Indeed, European automakers are under pressure to cut costs and accelerate the transition to electric models amidst competition from leaner Chinese rivals.
The challenge lies in balancing cost reductions while maintaining quality and innovation.
The strain on suppliers, many of whom have faced layoffs and supply chain disruptions during the pandemic, adds complexity to the situation. Collaboration and strategic planning will be essential for navigating these challenges successfully.
The contrast between Europe’s traditional automakers and the EV-focused Chinese manufacturers will be evident at the Geneva car show, with Renault and Chinese companies SAIC and BYD taking the spotlight.
While Renault is unveiling its electric R5, SAIC’s MG brand is presenting its M3 hybrid, and BYD’s Seal sedan is a contender for the prestigious Car of the Year Award.
The difference in approach is stark, with European automakers relying on external suppliers and facing challenges in cost reduction, while Chinese rivals are vertically integrated, producing components in-house to keep costs down.
This allows them to offer competitive prices, posing a challenge to European automakers’ profit margins.

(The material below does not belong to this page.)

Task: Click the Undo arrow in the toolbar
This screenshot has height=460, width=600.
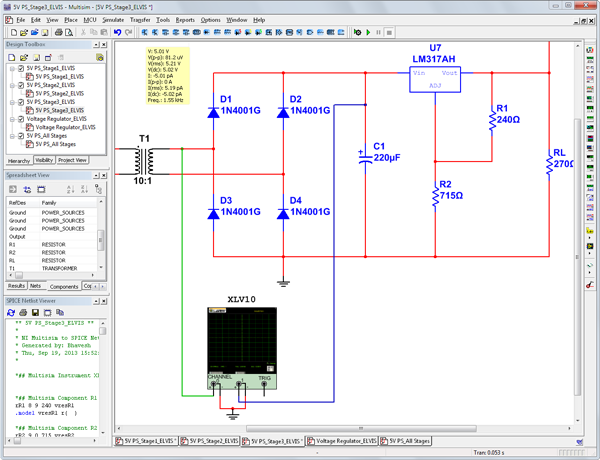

The transition to electric vehicles has been slower than anticipated, presenting a challenge for legacy automakers who are still maintaining dual supply chains.
Recent data showing a significant decrease in EU fully-electric car sales in January highlights this challenge.

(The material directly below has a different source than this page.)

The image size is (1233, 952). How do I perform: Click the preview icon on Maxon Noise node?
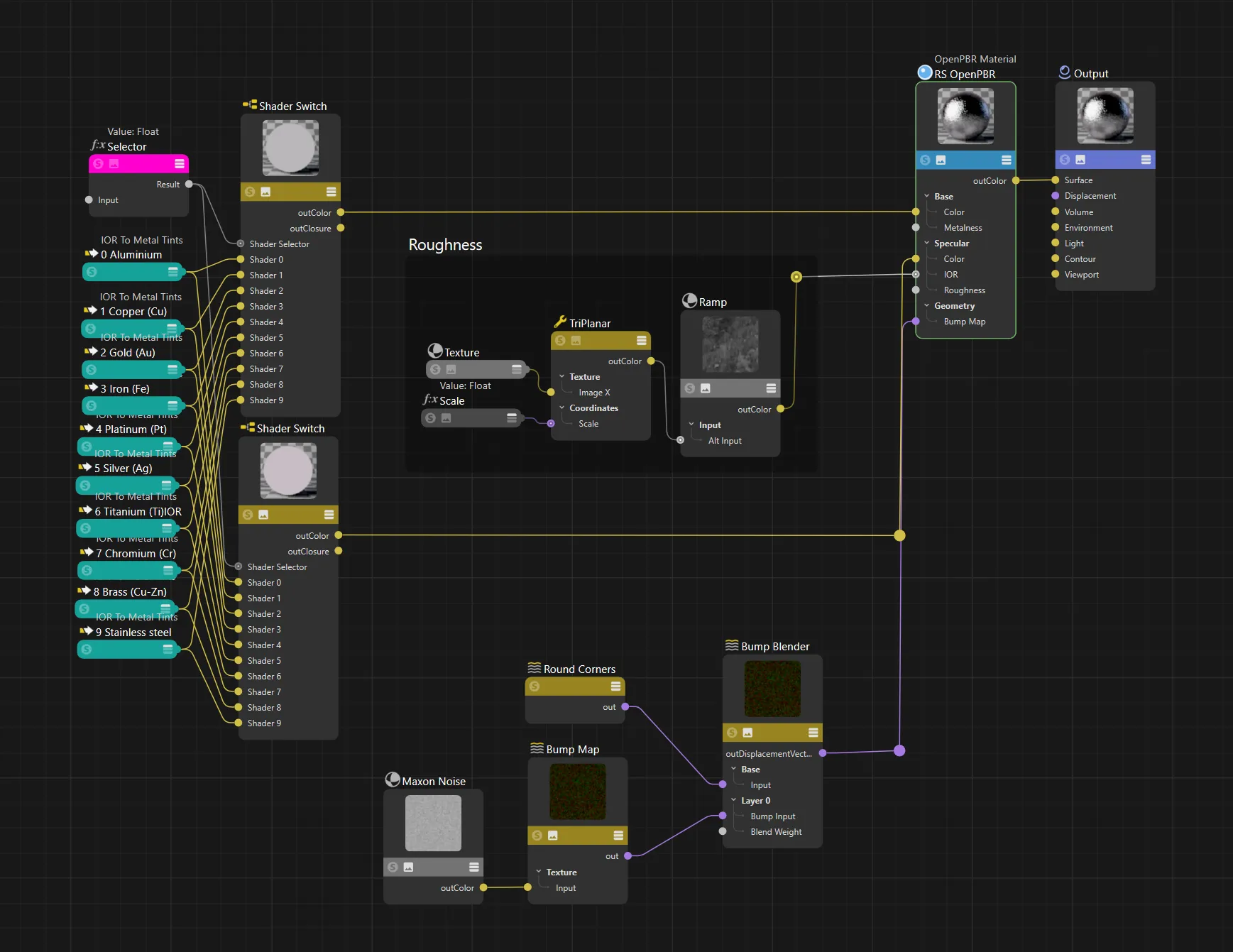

Companies like Renault and Stellantis are emphasizing their efforts to cut costs in the EV sector, while Mercedes is adjusting its expectations for EV demand and planning updates to its traditional lineup into the next decade. Stellantis CEO Carlos Tavares has even called on suppliers to bear a
proportionate burden in reducing EV costs, signaling the urgency for cost-cutting measures across the supply chain.
“I am translating that reality to my partners: if you don’t do your part of the job, then you exclude yourself,” he said.
The increase in nickel and aluminum prices last week coincided with Western countries expanding their sanctions lists against Moscow. This situation underscores the persistent risks to raw materials prices, despite the absence of direct mention of these two metals in the sanctions.
The pressure of cost cuts is already being felt by many legacy suppliers, with Forvia, Continental, and Bosch recently announcing layoffs or issuing warnings, and further reductions anticipated in the near future.
During the recent semiconductor shortage, automakers prioritized the production of higher-margin models to safeguard their profits.
However, this approach resulted in reduced revenue and limited upside for their suppliers.
While larger, well-capitalized suppliers can adapt to this new reality, numerous smaller suppliers are facing financial instability.
For instance, Germany’s Allgaier filed for insolvency in July, indicating the precarious situation faced by some suppliers.
As a result, European automakers must navigate a delicate balance between cost-cutting measures to compete with Chinese rivals and ensuring the stability of their supply chain.
Philip Nothard, insight director at Cox Automotive, suggests that automakers may need to intervene and provide support to struggling suppliers, further emphasizing the complexity of the situation.
“The risk is if [European automakers] try and screw those suppliers down too much, they’ll either push them into administration or they’ll push them into seeking different markets,” he stated.